The Treasury Department imposed new sanctions on Wednesday against 15 Russians over hacking, interference in U.S. elections and a nerve agent attack in England.
In a separate action, the agency also announced plans to lift sanctions on the aluminum manufacturing giant Rusal. It comes after the department approved a plan that severed Russian oligarch Oleg Deripaska's control of the company.
The sanctions include actions against nine Russian intelligence officers who were indicted over the summer and are accused of hacking into Hillary Clinton's presidential campaign and the Democratic Party and releasing tens of thousands of private communications. The case against them was brought by special counsel Robert Mueller, whose office is investigating Russian interference in the 2016 election.
The Treasury Department said Russia's "continued disregard for international norms" necessitated the sanctions.
"The United States will continue to work with international allies and partners to take collective action to deter and defend against sustained malign activity by Russia, its proxies, and intelligence agencies," Treasury Secretary Steven Mnuchin said in a statement.
Sanctions were also levied against Alexander Petrov and Ruslan Boshirov, who have been charged by British officials with the botched assassination attempt on former Russian spy Sergei Skripal. Russian President Vladimir Putin has dismissed any insinuation his government was involved in the attack and has said Russia had no reason to attack Skripal.
The sanctions were also imposed on Elena Alekseevna Khusyaynova, who was charged by the Justice Department in October with running a Russian troll farm that prosecutors say was aimed at sowing division between Americans and interfering in the 2018 midterm elections.
The sanctions would mean that any assets the targets have in the U.S. could be frozen, and U.S. companies and banks are generally prohibited from doing business with them.
The Treasury Department said it notified Congress about the move to terminate sanctions against Rusal, which would take effect in 30 days, unless Congress acts to block it. Deripaska will remain blacklisted as part of an array of measures announced in early April that targeted tycoons close to the Kremlin, officials said. In spelling out the penalties, the department said Deripaska had been accused of illegal wiretaps, extortion, racketeering, money laundering and even death threats against business rivals.
Treasury officials said sanctions against EN+ Group, the holding company that owns nearly 50 percent of Rusal, and Russian power company JSC EuroSibEnergo also will be lifted.

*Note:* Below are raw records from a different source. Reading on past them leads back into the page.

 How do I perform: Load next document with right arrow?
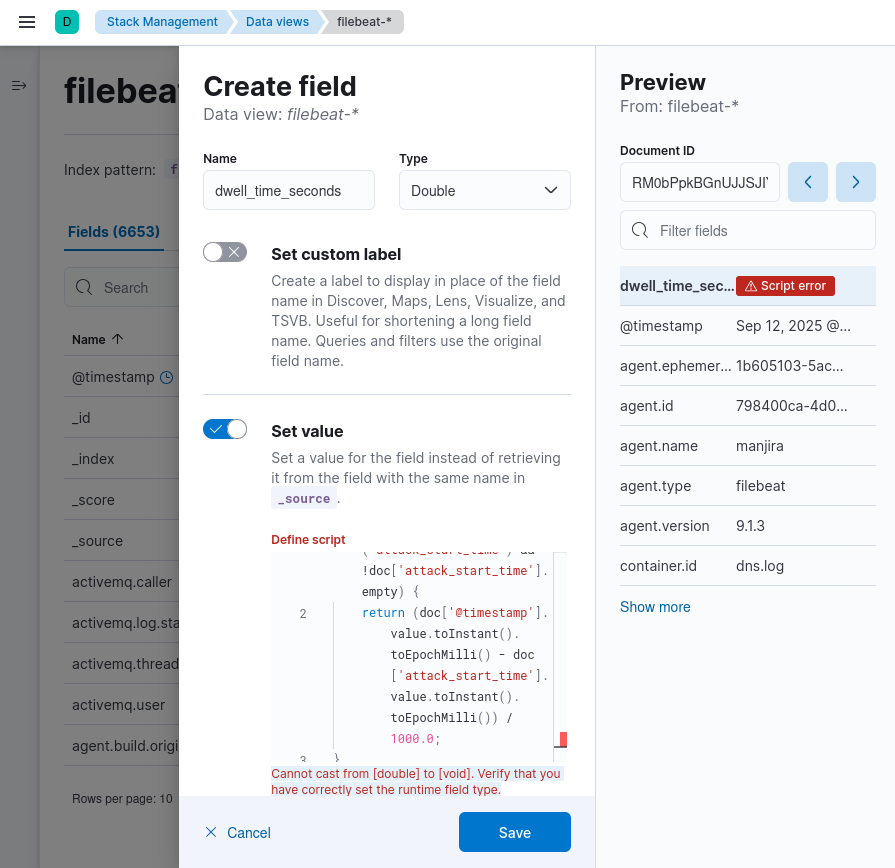856,182
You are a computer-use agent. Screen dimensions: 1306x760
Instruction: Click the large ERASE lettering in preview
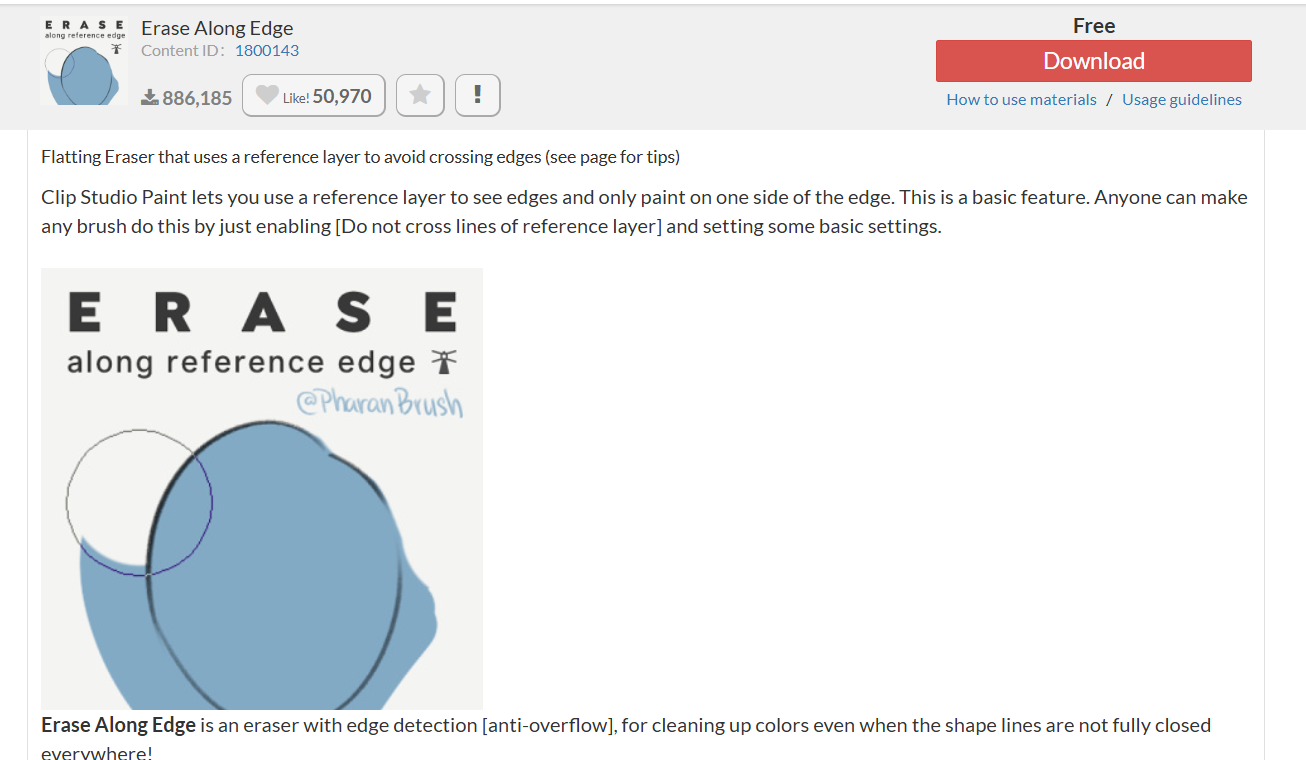(x=262, y=312)
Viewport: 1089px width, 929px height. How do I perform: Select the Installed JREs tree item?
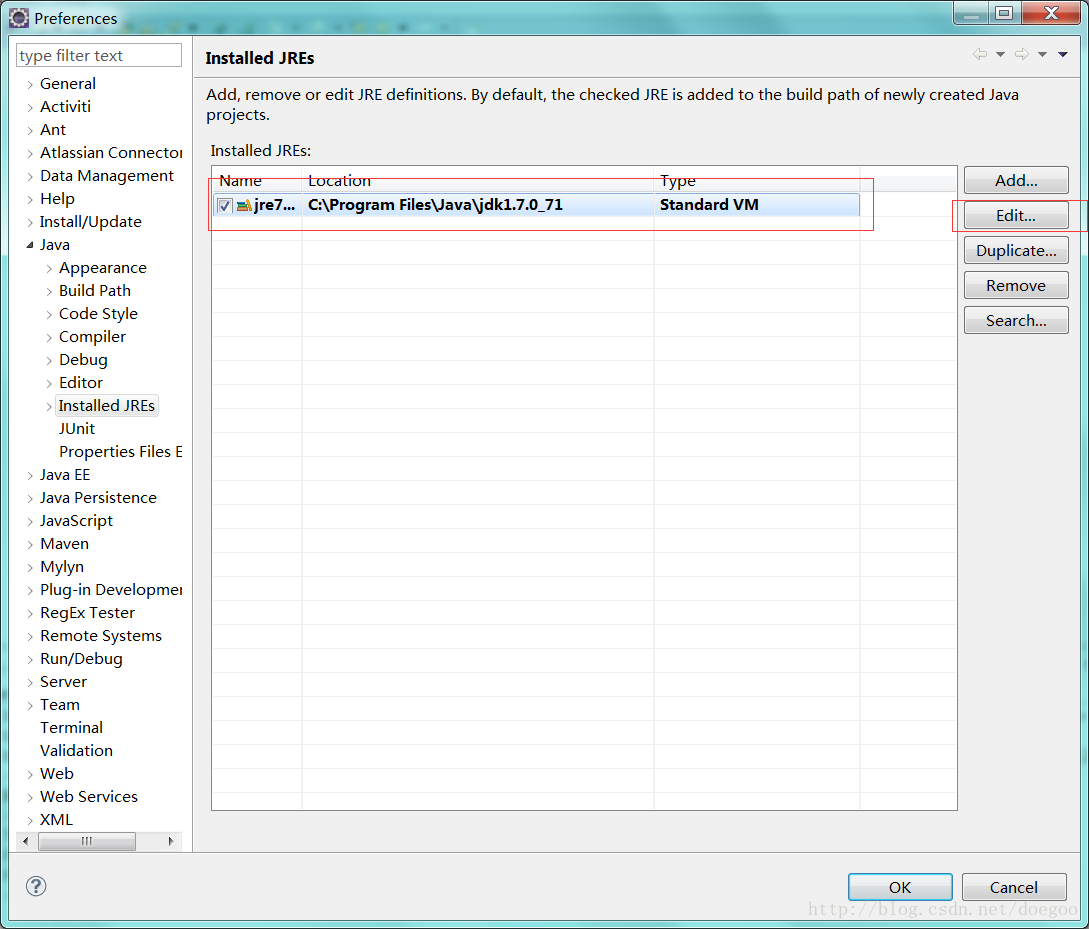pyautogui.click(x=106, y=405)
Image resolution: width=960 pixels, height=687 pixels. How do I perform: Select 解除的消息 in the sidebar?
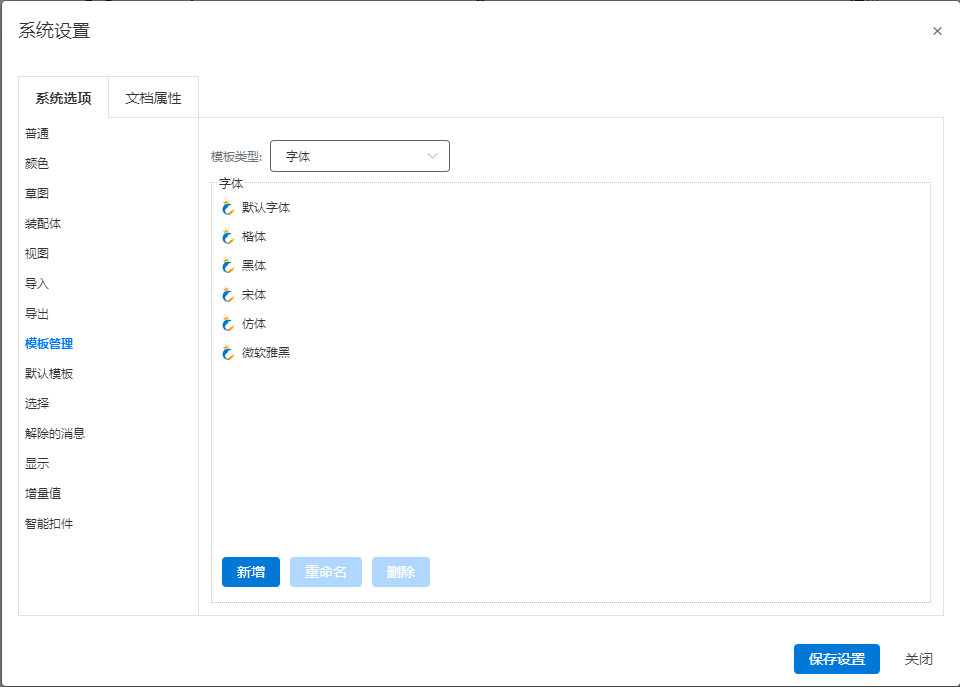coord(55,434)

"Treasury sanctioned these companies because of their ownership and control by sanctioned Russian oligarch Oleg Deripaska, not for the conduct of the companies themselves," Mnuchin said. "These companies have committed to significantly diminish Deripaska's ownership and sever his control."
The announcement follows a lobbying campaign paid for by the chairman of EN+'s board, Gregory Barker, a conservative member of Britain's House of Lords, to persuade the Trump administration to lift the sanctions against the companies.
Barker, a former British energy minister, hired the U.S. firm Mercury LLC in May to support his efforts to negotiate Deripaska's exit from the EN+ board and "the reduction of his ownership interest in the company."